The Tarsqi class prints results by asking the TarsqiDocument to print the source text and all tags to a document, which in turn is done by retrieving the source and the source tags from the SourceDoc instance and the added Tarsqi tags from the TagRepository in the tarsqi_tags attribute. The output is written to one file with both the primary data and the tags. Here is an example of an output file that the Tarsqi toolkit produces. Suppose we have the input below.
<?xml version="1.0" ?> <text>He sleeps on Friday.</text>
And suppose we have a pipeline that includes the preprocessor, GUTime and Evita. Then the output will be as follows (note that in real life the EVENT tag would actually be printed on one line only, it is split over two lines here for readability).
<ttk>
<text>
She sleeps on Friday.
</text>
<metadata>
<dct value="20160907"/>
</metadata>
<source_tags>
<text id="1" begin="1" end="22" />
</source_tags>
<tarsqi_tags>
<docelement id="d1" begin="0" end="23" origin="DOCSTRUCTURE" type="paragraph" />
<s id="s1" begin="1" end="22" origin="PREPROCESSOR" />
<lex id="l1" begin="1" end="4" lemma="she" origin="PREPROCESSOR" pos="PP" text="She" />
<ng id="c1" begin="1" end="4" origin="PREPROCESSOR" />
<lex id="l2" begin="5" end="11" lemma="sleep" origin="PREPROCESSOR" pos="VBZ" text="sleeps" />
<vg id="c2" begin="5" end="11" origin="PREPROCESSOR" />
<EVENT begin="5" end="11" aspect="NONE" class="OCCURRENCE" eid="e1" eiid="ei1"

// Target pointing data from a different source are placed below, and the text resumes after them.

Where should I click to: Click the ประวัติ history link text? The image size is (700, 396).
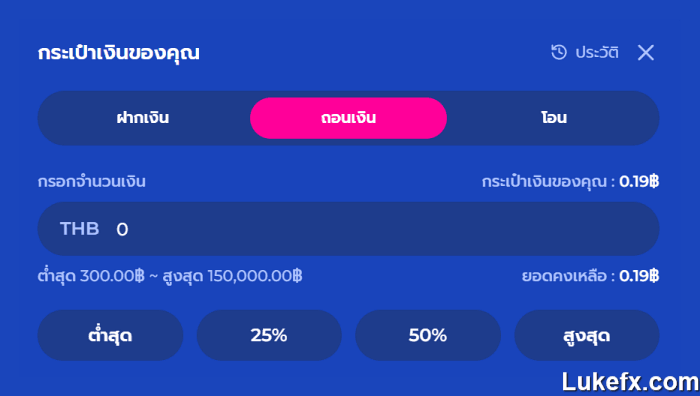[x=597, y=53]
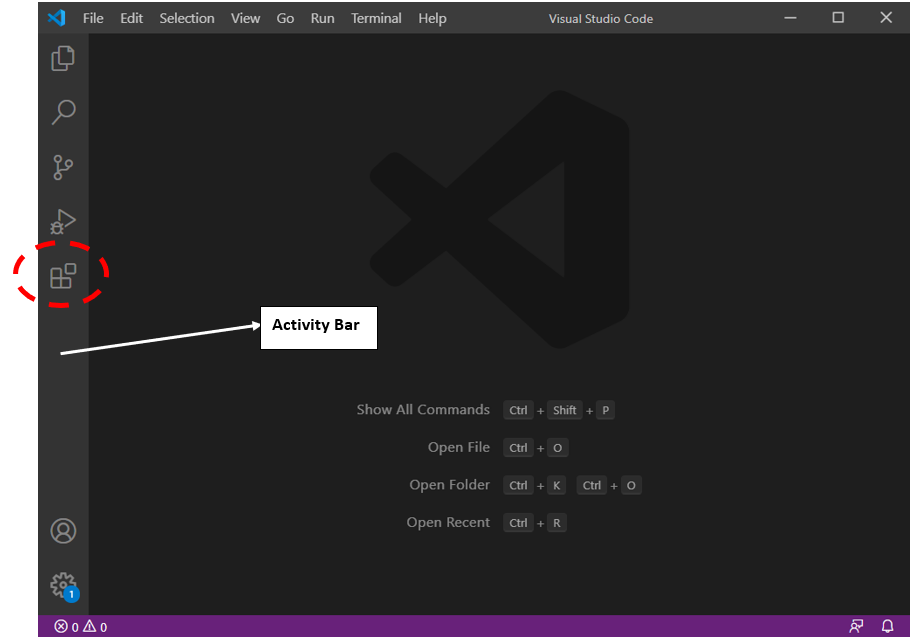Click the notifications bell in status bar
Screen dimensions: 913x640
point(887,626)
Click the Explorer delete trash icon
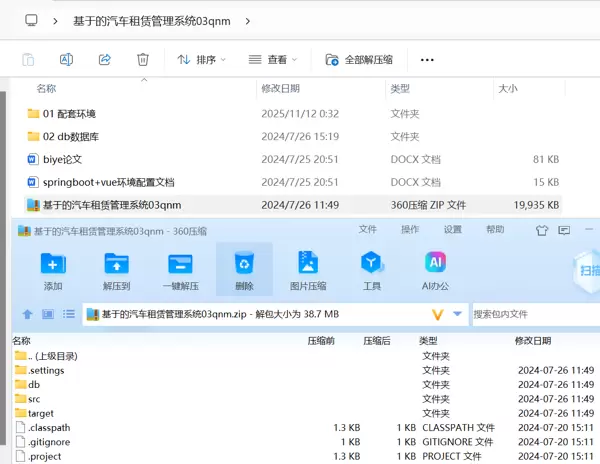 pyautogui.click(x=143, y=60)
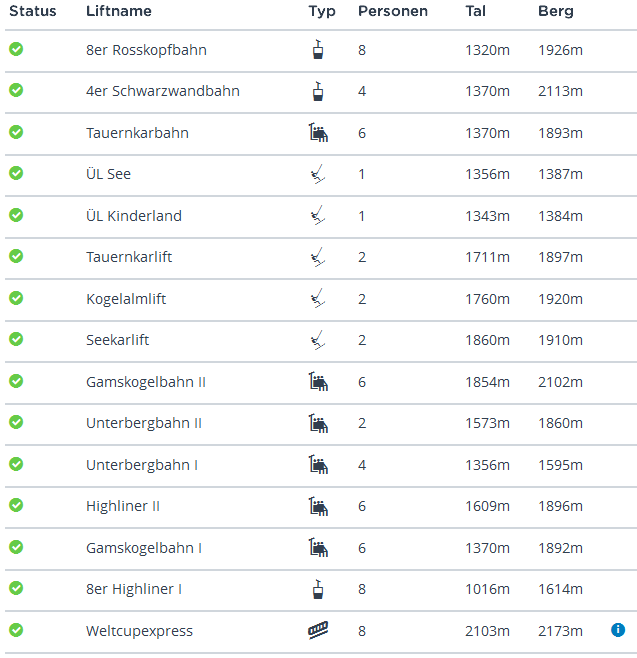Click the Personen column header

point(392,12)
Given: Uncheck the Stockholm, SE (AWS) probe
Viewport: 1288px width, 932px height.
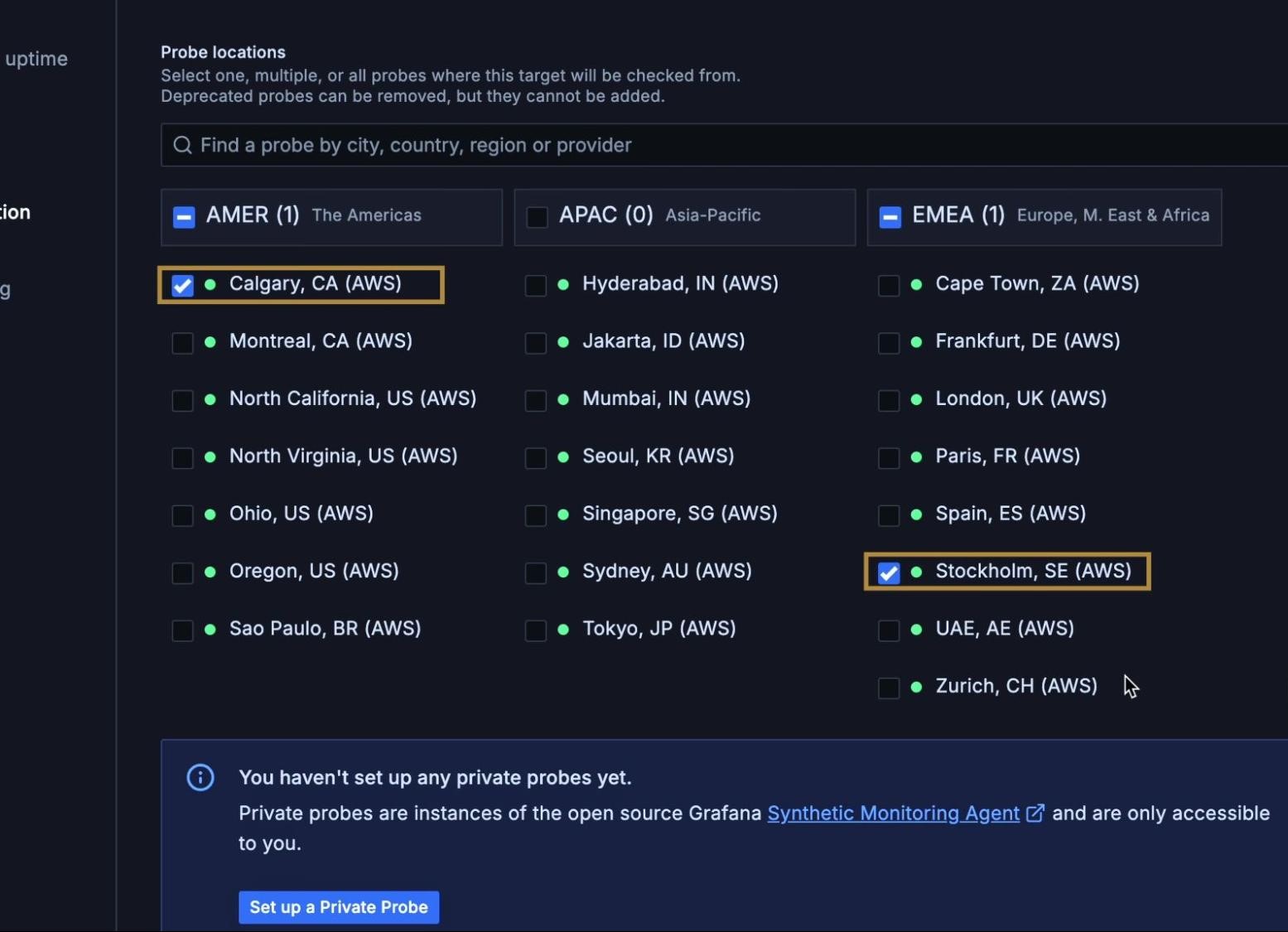Looking at the screenshot, I should pos(889,572).
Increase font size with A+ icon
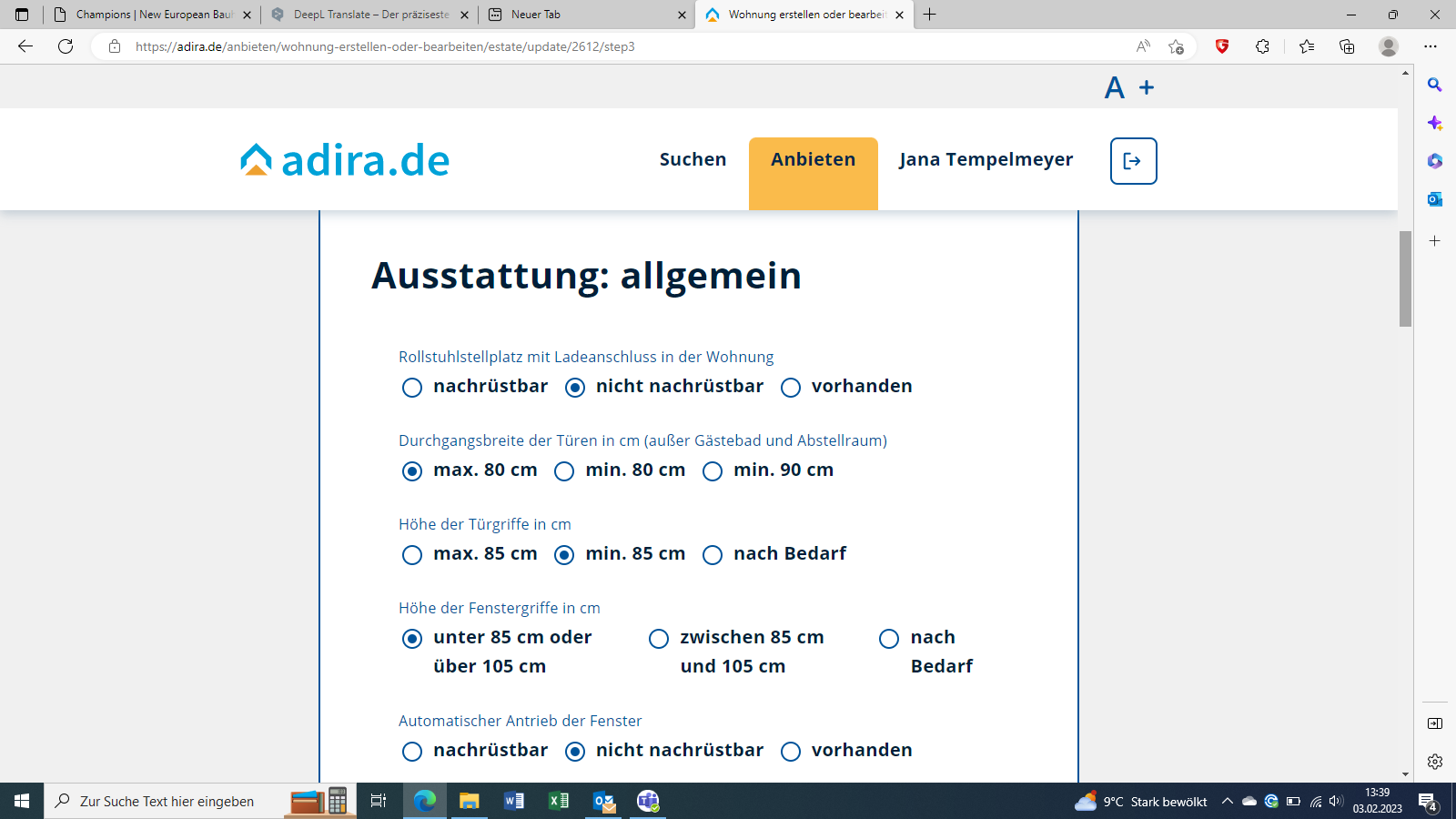The image size is (1456, 819). (1128, 87)
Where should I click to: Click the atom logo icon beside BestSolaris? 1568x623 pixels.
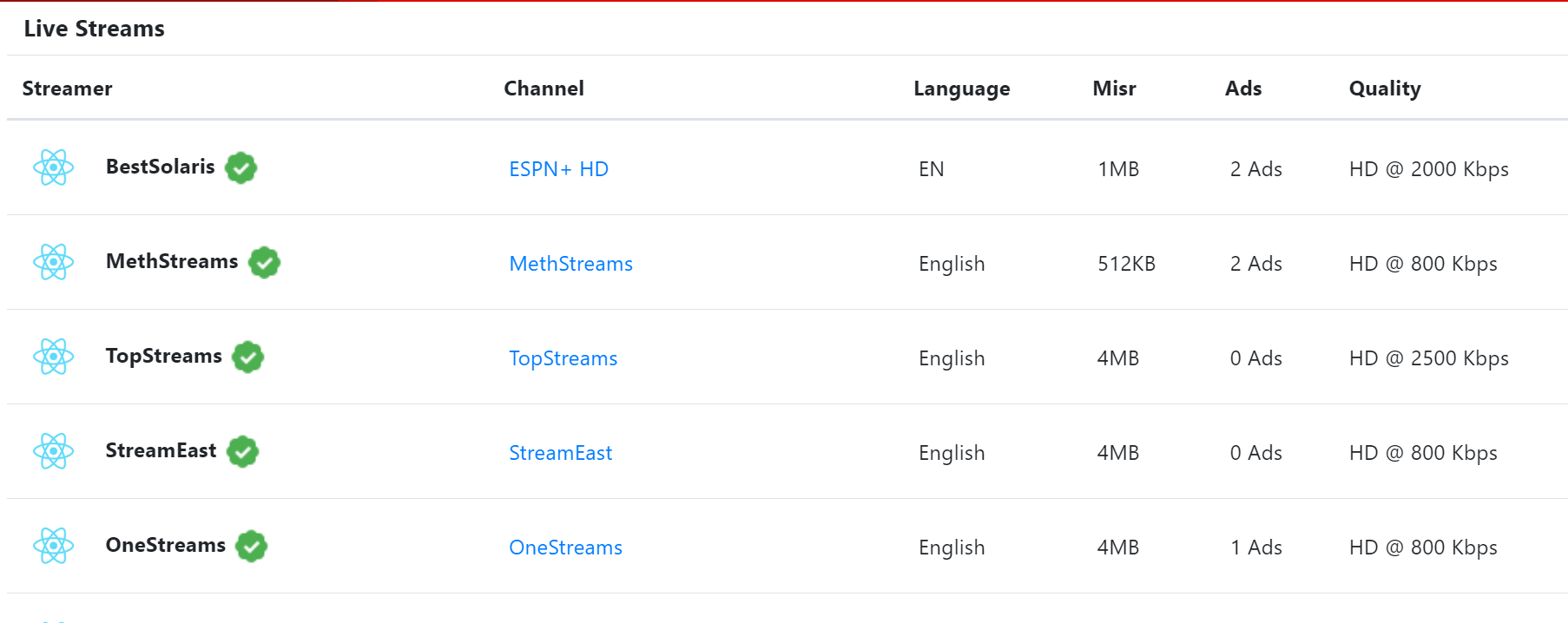click(53, 167)
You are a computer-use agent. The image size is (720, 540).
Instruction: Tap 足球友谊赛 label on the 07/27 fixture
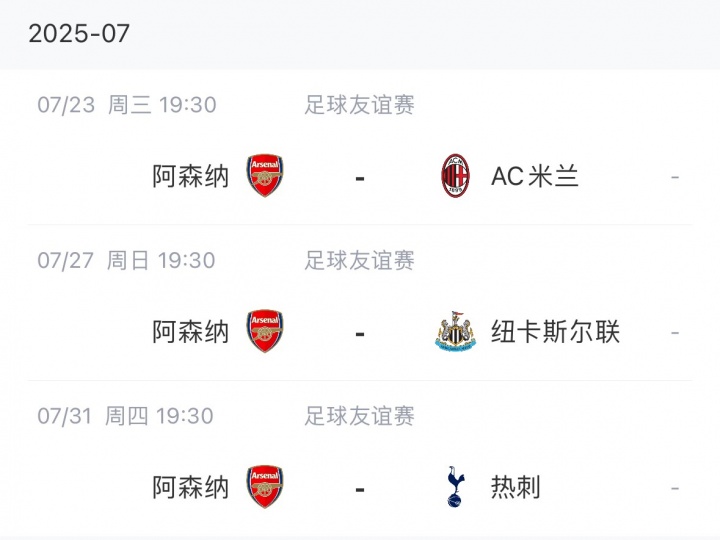pyautogui.click(x=360, y=261)
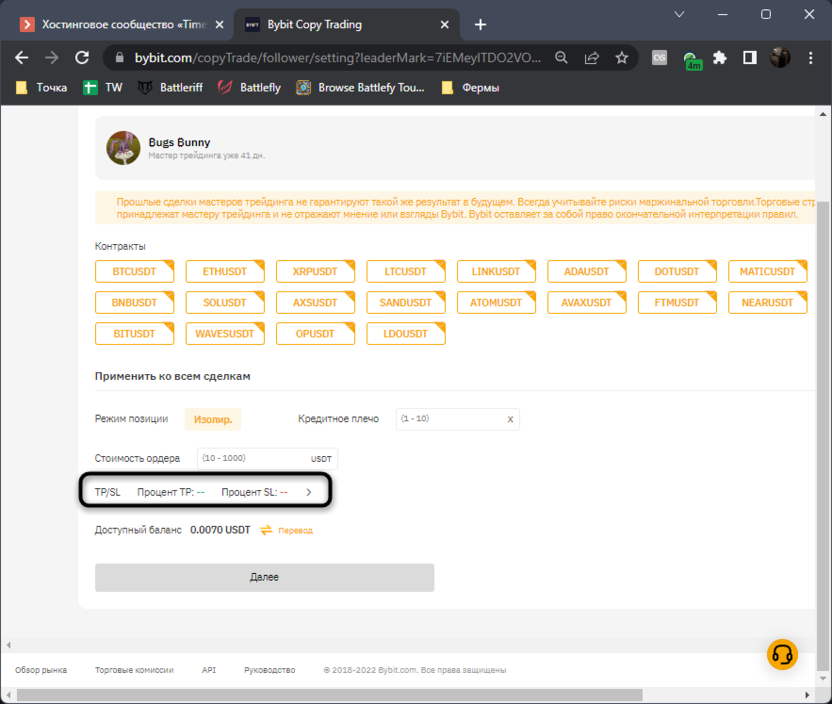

epos="VERB" form="sleeps" origin="EVITA" pos="VBZ" tense="PRESENT" />
<lex id="l3" begin="12" end="14" lemma="on" origin="PREPROCESSOR" pos="IN" text="on" />
<lex id="l4" begin="15" end="21" lemma="Friday" origin="PREPROCESSOR" pos="NNP" text="Friday" />
<ng id="c3" begin="15" end="21" origin="PREPROCESSOR" />
<TIMEX3 begin="15" end="21" origin="GUTIME" tid="t1" type="DATE" value="" />
<lex id="l5" begin="21" end="22" lemma="." origin="PREPROCESSOR" pos="." text="." />
<TLINK eventInstanceID="ei1" origin="BLINKER-Type-2-on" relType="IS_INCLUDED" relatedToTime="t1" />
<TLINK origin="LINK_MERGER" relType="INCLUDES" relatedToEventInstance="ei1" timeID="t1" />
</tarsqi_tags>
</ttk>
All elements added by Tarsqi processing, with the exception of meta data elements like the DCT, are direct children of the tarsqi_tags tag. There is no strictly defined order, but in general textual occurrence is used for ordering.
All Tarsqi tags added by the system have identifiers that are unique to the document and the tag type. The identifiers consist of a tag-specific prefix and an integer. The prefixes and the tags they go with are listed in the table below.
| tag with identifier example | component | description |
| <docelement id="d1"> | DocumentStructureParser | paragraphs |
| <s id="s1"> | Tokenizer | sentences |
| <lex id="l12"> | Tokenizer and Tagger | tokens with pos and lemma |
| <ng id="c1"> | Chunker | noun chunks |
| <vg id="c2"> | Chunker | verb chunks |
| <TIMEX3 tid="t3"> | GUTime | TimeML time expressions |
| <EVENT eid="e23" eiid="ei23"> | Evita | events |
| <ALINK lid="l31"> | Slinket | aspectual links |
| <SLINK lid="l32"> | Slinket | subordinating links |
| <TLINK lid="l33"> | Blinker, S2T, classifier | temporal links |
Tags introduced by the document structure parser and the preprocessor have lower case names and use the "id" attribute for the identifiers. TimeML tags are uppercase and introduce their identifiers with special attributes "tid", "eid", "eiid", and "lid". Identifiers of noun chunks and verb chunks share the same prefix and so do th eidentifiers on the three link types. As per the TimeML specifications, events have an event identifier and an event instance identifier, this allows us to deal with those events that have more than one instance. The latter case is not recognized by the Tarsqi Toolkit however and the eid and eiid will always have the same integer in it (but not with the same prefix).